Captain Flint, yawning and rubbing his eyes, came out of the deckhouse, pulling an old tweed hat down over his head and buttoning his jacket over his muffler. It was four o’clock in the morning.

“Dungeness abeam, sir,” said Peter Duck.

“Wind’s holding well,” said Captain Flint. He looked round the sky until he saw the shadowy shape of the sailing vessel over the port quarter.

“That schooner,” he said. “But where’s her topsail?”

“She didn’t want to pass us,” said Peter Duck. “Took it in for the night.”

“You’re sure she’s that neighbour of ours.”

“I do think just that,” said Peter Duck.

“Sou’-west by west,” said John as Captain Flint took the wheel.

“Sou’-west by west,” repeated Captain Flint. “Down you go now and get all the sleep you can.”

“Shall I call Nancy?”

“No. It’s light enough now. I shan’t want her.”

“Good night,” said John. “At least it’s good morning really.”

“See you at breakfast,” said Captain Flint. “You too, Mr. Duck. I’m all right. Your watch below.”

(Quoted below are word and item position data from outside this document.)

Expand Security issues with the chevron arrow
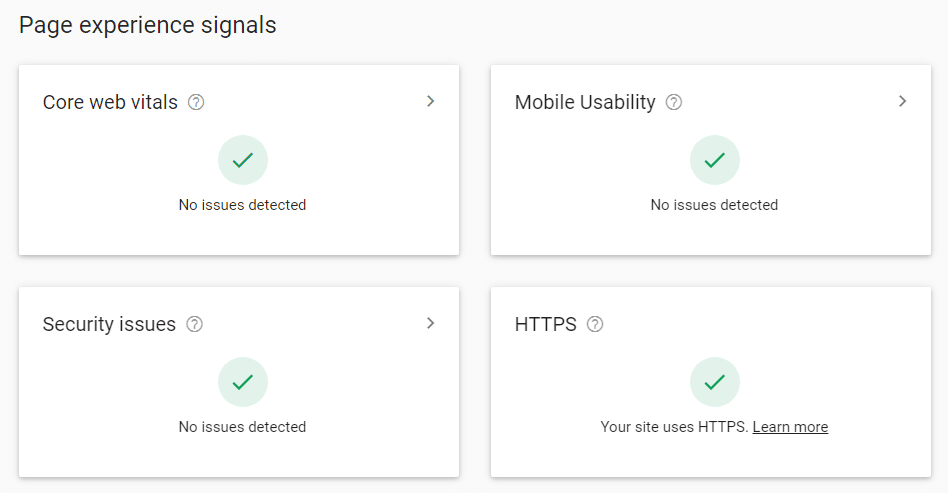This screenshot has width=948, height=493. [x=430, y=323]
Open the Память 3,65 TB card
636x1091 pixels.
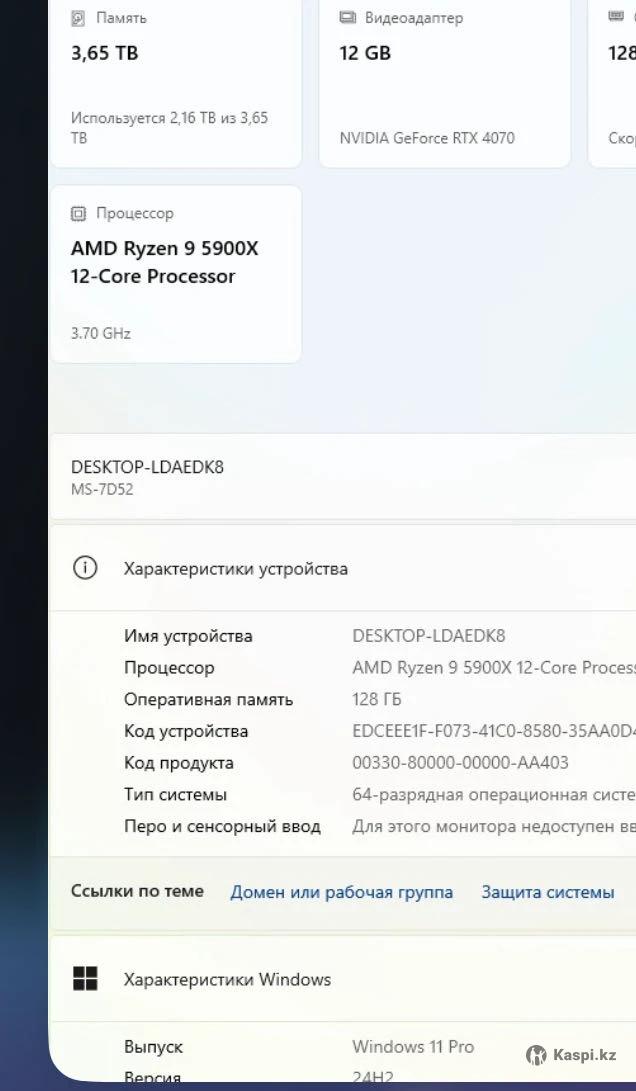coord(175,80)
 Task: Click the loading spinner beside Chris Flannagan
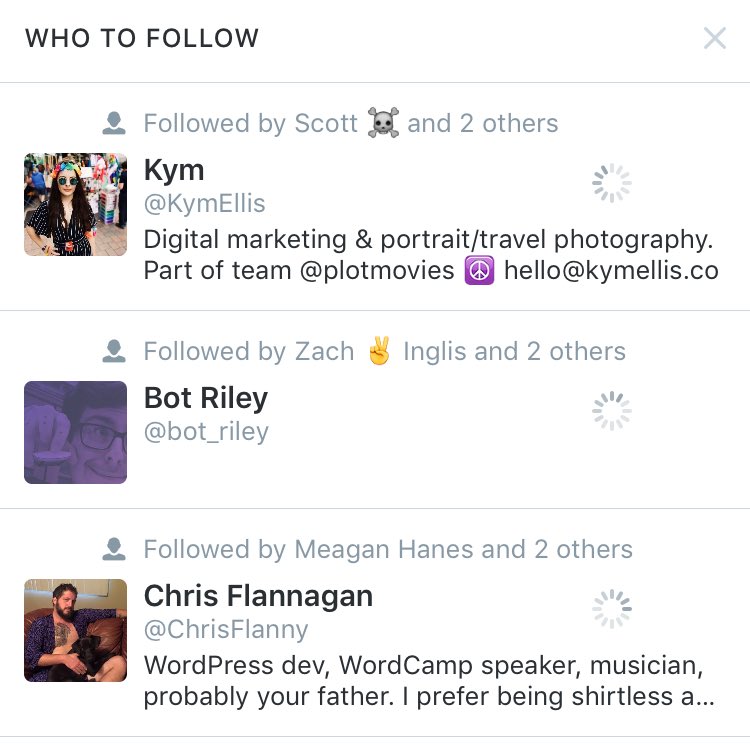click(x=611, y=608)
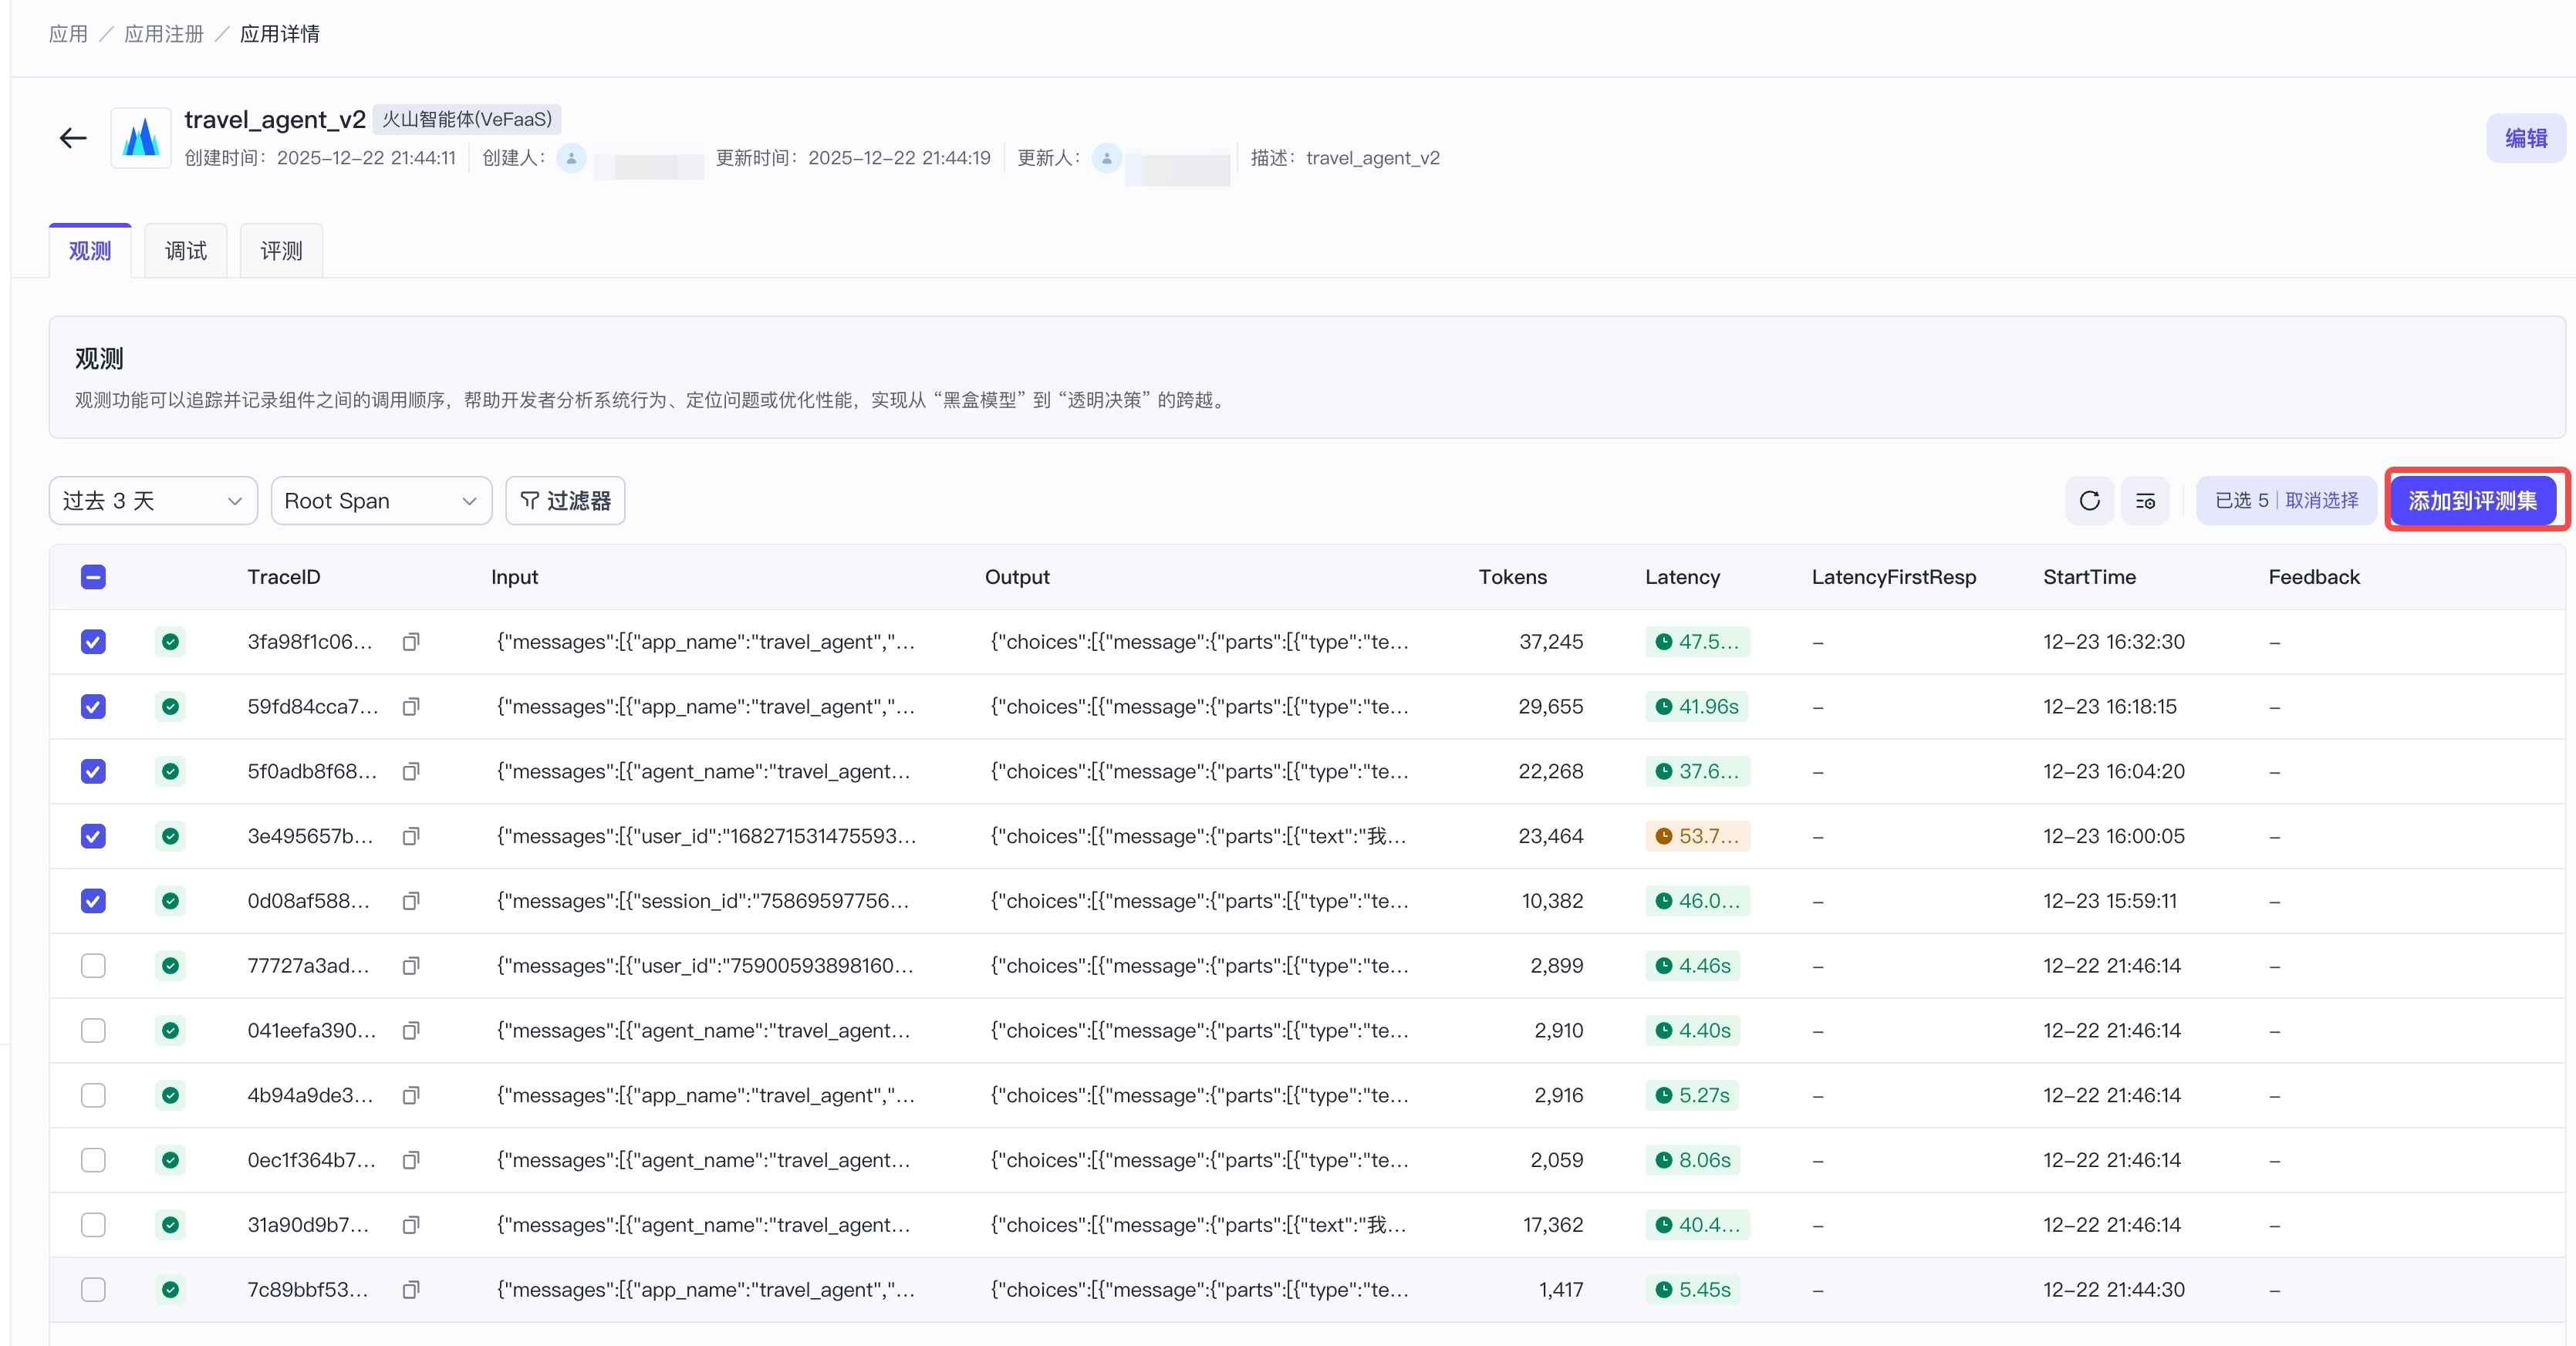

John went off round the deckhouse and down the companion. If anybody had been awake to see him come down they would have wondered why he was smiling to himself, a broad, happy smile. John was extremely happy. He had kept his first night watch at sea. And most of the time he had been steering. Nancy was not the only one who could say that. He went into his cabin. A little light from the saloon showed him Roger fast asleep in the lower bunk. John caught himself almost laughing from happiness. This time he slipped quietly out of his clothes and into his pyjamas before he climbed into his bunk. It was sloping the other way now. For a moment or two he lay awake. The water creaming along the side of the ship sounded quite different down here, where you heard it just the other side of the planking. Quite different. And up on deck it must be getting lighter and lighter. The night was over. John pushed his nose into his pillow and fell asleep.